Entre des réponses sur Donald Trump ou l'Iran, il développe donc ses arguments sur le besoin de justice sociale, ou de répartition des richesses.
Il juge ainsi qu'il faut "corriger" les mécanismes qui permettent aux plus riches d'échapper aux impôts, tout en prévenant qu'il ne faut pas trop taxer les jeunes entreprises pour les laisser se développer.
Les boîtes
Dominique de Villepin, de droite? De gauche?
La question lui a déjà été posée tant de fois qu'il sait parfaitement l'éluder.
"On continue dans la société française à vouloir nous enfermer dans les boîtes. Moi j'ai toujours refusé les boîtes et j'ai jamais tenu dedans d'ailleurs", répond-il aux étudiants.
Théana Wurtz, 22 ans, voit cela comme une parade efficace contre une "polarisation" de la vie politique qu'elle regrette.

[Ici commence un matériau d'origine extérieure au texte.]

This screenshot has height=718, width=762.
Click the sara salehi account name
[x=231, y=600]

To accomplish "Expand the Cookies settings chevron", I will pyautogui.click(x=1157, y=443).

Pour Axel Raynaud, un autre étudiant, il est au contraire temps qu'il se "positionne" franchement afin d'être candidat plutôt qu'"intellectuel".
Pour l'instant, l'ex-Premier ministre n'est pas officiellement dans la course à l'Elysée et ne semble pas pressé de se déclarer. Même si des jalons sont posés.
Il affirme avoir tiré les "leçons" de son éphémère candidature en 2012, avortée faute des 500 parrainages requis pour pouvoir se lancer.
Cette fois, une centaine de personnes se consacrent à la quête de ces précieux appuis, qui peuvent venir notamment de maires, de parlementaires...
Il a lancé en mars les Cercles Humanistes, incarnations locales de son parti La France Humaniste.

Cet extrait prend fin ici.